[Saved data entries]
○ ○ ○ ○

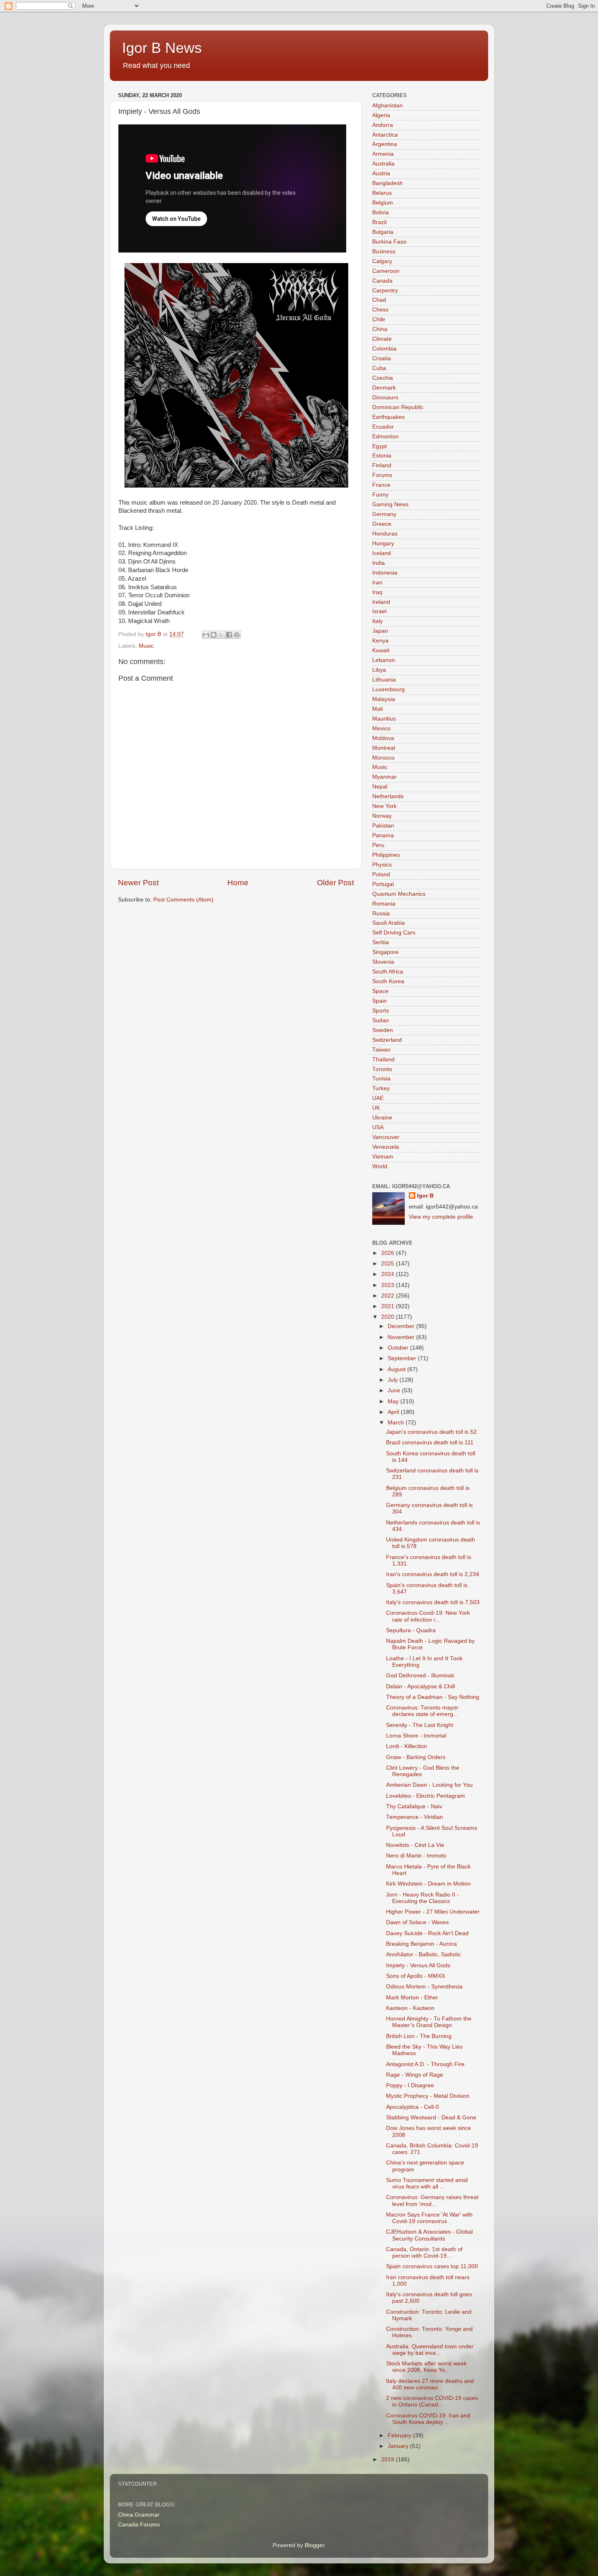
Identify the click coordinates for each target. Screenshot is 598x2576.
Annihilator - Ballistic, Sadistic (423, 1954)
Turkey (381, 1088)
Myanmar (384, 777)
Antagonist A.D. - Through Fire (425, 2064)
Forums (382, 475)
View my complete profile (441, 1217)
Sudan (380, 1020)
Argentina (384, 144)
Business (383, 251)
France (381, 485)
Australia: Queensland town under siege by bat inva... (430, 2349)
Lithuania (384, 680)
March (397, 1423)
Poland (381, 874)
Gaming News (390, 504)
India (378, 563)
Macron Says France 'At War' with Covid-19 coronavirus (429, 2218)
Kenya (380, 641)
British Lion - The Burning (419, 2036)
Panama (383, 835)
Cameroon (385, 271)
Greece (381, 524)
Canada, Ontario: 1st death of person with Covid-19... (424, 2252)
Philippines (386, 855)
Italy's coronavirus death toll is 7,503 (433, 1602)
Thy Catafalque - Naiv (414, 1806)
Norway (382, 816)
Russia (381, 913)
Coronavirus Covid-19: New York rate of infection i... (428, 1616)
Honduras (384, 534)
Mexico (381, 728)
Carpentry (385, 290)
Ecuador (383, 427)
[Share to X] (221, 635)
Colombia (384, 349)
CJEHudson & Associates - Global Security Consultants (429, 2235)
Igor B (425, 1196)
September (403, 1358)
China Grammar (138, 2515)
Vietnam (382, 1157)
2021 (388, 1306)
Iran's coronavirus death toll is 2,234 (432, 1574)
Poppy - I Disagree (410, 2085)
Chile (378, 319)
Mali (377, 709)
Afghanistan (387, 105)
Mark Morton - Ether (412, 1998)
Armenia (383, 154)
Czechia (382, 378)
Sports (380, 1011)
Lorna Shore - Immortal (416, 1736)
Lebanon (383, 660)
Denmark (384, 388)
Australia (383, 164)
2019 (388, 2459)
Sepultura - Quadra (411, 1630)
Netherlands (388, 796)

○ ○ ○ ○

Output each record above word for word, leaving out images.

- [WRITTEN RESPONSE]:
Identify the click coordinates for each target. Screenshot is 598x2576.
Annihilator - Ballistic, Sadistic (423, 1954)
Turkey (381, 1088)
Myanmar (384, 777)
Antagonist A.D. - Through Fire (425, 2064)
Forums (382, 475)
View my complete profile (441, 1217)
Sudan (380, 1020)
Argentina (384, 144)
Business (383, 251)
France (381, 485)
Australia: Queensland town under siege by bat inva... (430, 2349)
Lithuania (384, 680)
March (397, 1423)
Poland (381, 874)
Gaming News (390, 504)
India (378, 563)
Macron Says France 'At War' with Covid-19 coronavirus (429, 2218)
Kenya (380, 641)
British Lion - The Burning (419, 2036)
Panama (383, 835)
Cameroon (385, 271)
Greece (381, 524)
Canada, Ontario: 1st death of person with Covid-19... (424, 2252)
Philippines (386, 855)
Italy's coronavirus death toll is 7,503 (433, 1602)
Thy Catafalque - Naiv (414, 1806)
Norway (382, 816)
Russia (381, 913)
Coronavirus Covid-19: New York rate of infection i... (428, 1616)
Honduras (384, 534)
Mexico (381, 728)
Carpentry (385, 290)
Ecuador (383, 427)
[Share to X] (221, 635)
Colombia (384, 349)
CJEHudson & Associates - Global Security Consultants (429, 2235)
Igor B (425, 1196)
September (403, 1358)
China Grammar (138, 2515)
Vietnam (382, 1157)
2021 (388, 1306)
Iran's coronavirus death toll is 2,234 (432, 1574)
Poppy - I Disagree (410, 2085)
Chile (378, 319)
Mali (377, 709)
Afghanistan (387, 105)
Mark Morton - Ether (412, 1998)
Armenia (383, 154)
Czechia (382, 378)
Sports (380, 1011)
Lorna Shore - Immortal (416, 1736)
Lebanon (383, 660)
Denmark (384, 388)
Australia (383, 164)
2019 (388, 2459)
Sepultura - Quadra (411, 1630)
Netherlands (388, 796)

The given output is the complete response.